KTSM
- El Paso, Texas; United States;
- Broadcast area: El Paso metropolitan area
- Frequency: 690 kHz
- Branding: News Radio 690 KTSM

Programming
- Format: Talk radio
- Network: Fox News Radio
- Affiliations: Premiere Networks; Compass Media Networks; Westwood One;

Ownership
- Owner: iHeartMedia, Inc.; (iHM Licenses, LLC);
- Sister stations: KHEY; KHEY-FM; KPRR; KTSM-FM;

History
- First air date: January 1, 1948
- Former call signs: KXEP (1947); KEPO (1947–1957); KHEY (1957–1990);
- Call sign meaning: Tri-State Music Company (original owner)

Technical information
- Licensing authority: FCC
- Facility ID: 69561
- Class: B
- Power: 10,000 watts
- Transmitter coordinates: 31°58′11.4″N 106°21′16.9″W﻿ / ﻿31.969833°N 106.354694°W

Links
- Public license information: Public file; LMS;
- Webcast: Listen live (via iHeartRadio)
- Website: ktsmradio.iheart.com

= KTSM (AM) =

Radio station in El Paso, Texas

KTSM (690 AM) is a commercial radio station licensed to El Paso, Texas. It is owned by iHeartMedia, Inc. and airs a talk format. The studios are on North Mesa Street at West Waymore Drive in west central El Paso.

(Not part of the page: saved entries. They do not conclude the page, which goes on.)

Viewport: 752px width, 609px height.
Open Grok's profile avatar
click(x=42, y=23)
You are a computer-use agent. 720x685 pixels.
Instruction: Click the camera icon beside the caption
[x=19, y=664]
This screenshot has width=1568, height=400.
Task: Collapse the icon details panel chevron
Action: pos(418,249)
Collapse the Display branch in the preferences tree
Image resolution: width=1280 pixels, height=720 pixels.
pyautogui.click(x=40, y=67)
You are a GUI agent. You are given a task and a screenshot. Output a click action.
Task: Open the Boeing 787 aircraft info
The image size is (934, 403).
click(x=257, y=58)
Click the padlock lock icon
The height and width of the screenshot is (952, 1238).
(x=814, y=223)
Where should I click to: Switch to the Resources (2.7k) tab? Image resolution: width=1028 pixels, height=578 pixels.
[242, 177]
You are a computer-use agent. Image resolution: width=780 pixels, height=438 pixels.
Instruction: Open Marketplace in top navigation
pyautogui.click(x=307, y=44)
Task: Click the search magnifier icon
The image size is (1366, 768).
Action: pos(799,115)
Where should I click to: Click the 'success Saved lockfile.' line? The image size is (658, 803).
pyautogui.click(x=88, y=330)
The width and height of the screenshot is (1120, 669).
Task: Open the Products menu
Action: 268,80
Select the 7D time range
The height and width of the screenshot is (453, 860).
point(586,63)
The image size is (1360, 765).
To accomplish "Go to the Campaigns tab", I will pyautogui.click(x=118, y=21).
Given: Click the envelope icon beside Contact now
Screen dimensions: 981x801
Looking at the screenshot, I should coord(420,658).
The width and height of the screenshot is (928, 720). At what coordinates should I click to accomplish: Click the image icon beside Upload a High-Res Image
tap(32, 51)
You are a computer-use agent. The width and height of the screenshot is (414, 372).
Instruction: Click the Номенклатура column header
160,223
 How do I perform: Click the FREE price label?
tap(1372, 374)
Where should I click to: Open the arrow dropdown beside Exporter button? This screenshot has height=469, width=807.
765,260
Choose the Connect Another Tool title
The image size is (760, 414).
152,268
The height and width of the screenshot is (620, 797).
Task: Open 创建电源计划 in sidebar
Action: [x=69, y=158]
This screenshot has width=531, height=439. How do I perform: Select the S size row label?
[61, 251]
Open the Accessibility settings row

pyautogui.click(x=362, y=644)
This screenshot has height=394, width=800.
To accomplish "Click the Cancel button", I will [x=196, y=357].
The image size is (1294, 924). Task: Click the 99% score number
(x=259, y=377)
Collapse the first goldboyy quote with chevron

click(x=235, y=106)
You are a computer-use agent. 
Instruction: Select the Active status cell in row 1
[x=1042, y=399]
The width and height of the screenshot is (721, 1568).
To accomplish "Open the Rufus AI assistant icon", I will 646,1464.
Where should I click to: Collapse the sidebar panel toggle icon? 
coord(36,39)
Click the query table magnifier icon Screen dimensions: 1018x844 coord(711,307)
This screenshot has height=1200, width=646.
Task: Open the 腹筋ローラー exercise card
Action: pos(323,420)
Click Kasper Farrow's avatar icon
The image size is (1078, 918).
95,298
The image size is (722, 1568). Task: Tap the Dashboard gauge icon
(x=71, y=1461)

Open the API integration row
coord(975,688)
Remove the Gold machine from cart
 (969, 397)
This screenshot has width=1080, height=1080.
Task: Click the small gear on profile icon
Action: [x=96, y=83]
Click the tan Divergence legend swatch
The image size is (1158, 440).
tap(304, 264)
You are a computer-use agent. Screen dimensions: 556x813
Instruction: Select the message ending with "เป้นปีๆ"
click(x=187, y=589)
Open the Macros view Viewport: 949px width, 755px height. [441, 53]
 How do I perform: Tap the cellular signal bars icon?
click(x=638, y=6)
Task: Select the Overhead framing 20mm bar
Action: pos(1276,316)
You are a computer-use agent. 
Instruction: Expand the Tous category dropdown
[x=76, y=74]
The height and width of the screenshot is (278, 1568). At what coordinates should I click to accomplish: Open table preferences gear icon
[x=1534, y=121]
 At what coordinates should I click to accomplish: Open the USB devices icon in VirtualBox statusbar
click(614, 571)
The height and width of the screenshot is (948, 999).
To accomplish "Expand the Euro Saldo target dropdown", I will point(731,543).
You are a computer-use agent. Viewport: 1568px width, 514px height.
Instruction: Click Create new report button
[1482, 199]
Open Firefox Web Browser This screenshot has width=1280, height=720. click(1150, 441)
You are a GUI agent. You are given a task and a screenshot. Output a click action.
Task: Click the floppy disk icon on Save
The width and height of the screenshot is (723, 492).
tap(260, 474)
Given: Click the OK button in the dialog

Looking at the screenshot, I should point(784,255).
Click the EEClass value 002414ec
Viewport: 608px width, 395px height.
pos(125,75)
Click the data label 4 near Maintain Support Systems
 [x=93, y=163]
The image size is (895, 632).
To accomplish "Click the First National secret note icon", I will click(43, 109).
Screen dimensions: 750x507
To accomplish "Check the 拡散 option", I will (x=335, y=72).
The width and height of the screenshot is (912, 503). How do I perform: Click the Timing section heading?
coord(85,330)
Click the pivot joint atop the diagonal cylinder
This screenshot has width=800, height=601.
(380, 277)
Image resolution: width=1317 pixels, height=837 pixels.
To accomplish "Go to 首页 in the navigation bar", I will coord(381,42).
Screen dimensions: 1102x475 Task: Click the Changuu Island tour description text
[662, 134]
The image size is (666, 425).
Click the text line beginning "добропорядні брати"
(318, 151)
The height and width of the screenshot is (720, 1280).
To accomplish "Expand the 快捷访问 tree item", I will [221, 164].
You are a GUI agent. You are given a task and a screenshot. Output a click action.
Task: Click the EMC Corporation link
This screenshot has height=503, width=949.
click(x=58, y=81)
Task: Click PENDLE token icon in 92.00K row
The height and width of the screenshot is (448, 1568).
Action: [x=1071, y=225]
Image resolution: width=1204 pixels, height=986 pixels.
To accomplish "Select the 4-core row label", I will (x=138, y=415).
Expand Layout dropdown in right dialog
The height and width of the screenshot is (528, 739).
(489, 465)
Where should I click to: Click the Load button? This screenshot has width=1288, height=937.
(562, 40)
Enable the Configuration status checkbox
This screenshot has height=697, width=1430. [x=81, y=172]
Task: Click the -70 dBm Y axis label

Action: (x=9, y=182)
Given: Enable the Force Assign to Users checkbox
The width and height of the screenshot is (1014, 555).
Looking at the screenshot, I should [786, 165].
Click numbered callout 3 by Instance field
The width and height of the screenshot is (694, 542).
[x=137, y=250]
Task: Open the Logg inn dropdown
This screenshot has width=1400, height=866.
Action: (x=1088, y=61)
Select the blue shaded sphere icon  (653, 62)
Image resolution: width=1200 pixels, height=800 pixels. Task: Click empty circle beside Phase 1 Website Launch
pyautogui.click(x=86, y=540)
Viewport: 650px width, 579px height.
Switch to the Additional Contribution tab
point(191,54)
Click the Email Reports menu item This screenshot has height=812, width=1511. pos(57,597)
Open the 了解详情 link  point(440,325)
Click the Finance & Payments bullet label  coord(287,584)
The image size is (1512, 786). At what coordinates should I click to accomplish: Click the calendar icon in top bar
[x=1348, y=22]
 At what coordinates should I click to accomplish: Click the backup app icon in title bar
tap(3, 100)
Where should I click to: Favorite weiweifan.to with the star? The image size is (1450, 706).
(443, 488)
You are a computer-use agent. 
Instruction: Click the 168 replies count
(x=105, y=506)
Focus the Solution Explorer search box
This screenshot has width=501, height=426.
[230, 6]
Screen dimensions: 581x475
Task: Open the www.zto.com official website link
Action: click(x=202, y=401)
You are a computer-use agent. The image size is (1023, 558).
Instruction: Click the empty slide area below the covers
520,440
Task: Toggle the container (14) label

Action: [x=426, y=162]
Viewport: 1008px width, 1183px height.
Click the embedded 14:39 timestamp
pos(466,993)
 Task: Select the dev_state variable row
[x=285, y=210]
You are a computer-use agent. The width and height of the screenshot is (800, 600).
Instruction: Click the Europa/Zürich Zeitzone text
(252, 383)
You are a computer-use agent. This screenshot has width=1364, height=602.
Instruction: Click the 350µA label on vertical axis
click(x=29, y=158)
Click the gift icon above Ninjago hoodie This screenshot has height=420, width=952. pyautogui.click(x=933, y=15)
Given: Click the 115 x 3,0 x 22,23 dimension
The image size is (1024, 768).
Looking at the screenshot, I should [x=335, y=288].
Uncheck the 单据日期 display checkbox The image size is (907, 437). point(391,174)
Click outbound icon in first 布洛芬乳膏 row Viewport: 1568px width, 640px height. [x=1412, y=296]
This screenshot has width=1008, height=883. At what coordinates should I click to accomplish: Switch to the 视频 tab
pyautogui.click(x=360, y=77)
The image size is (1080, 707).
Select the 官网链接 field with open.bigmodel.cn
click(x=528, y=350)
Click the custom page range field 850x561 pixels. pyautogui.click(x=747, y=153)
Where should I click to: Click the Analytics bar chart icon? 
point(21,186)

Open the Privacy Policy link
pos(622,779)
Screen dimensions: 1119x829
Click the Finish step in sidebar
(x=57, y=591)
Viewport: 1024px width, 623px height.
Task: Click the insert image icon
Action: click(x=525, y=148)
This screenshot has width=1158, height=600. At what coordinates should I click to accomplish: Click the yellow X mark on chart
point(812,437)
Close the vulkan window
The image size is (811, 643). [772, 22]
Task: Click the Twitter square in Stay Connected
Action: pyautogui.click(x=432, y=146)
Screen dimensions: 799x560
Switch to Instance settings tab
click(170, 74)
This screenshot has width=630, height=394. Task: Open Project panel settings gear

KTSM broadcasts with 10,000 watts around the clock. Because the station operates on 690 AM, a Mexican and Canadian clear-channel frequency, KTSM uses a directional antenna with a four-tower array to avoid interfering with other stations operating on the same frequency. Its transmitter site is located off O'Brian Street near U.S. Route 54 in north east El Paso.

==Programming==
KTSM weekday schedule is made up of nationally syndicated conservative talk shows, mostly supplied by Premiere Networks, a subsidiary of iHeartMedia: Your Morning Show with Michael DelGiorno, The Glenn Beck Radio Program, The Clay Travis and Buck Sexton Show, The Sean Hannity Show, The Jesse Kelly Show, The Mark Levin Show, Coast to Coast AM with George Noory and This Morning, America's First News with Gordon Deal.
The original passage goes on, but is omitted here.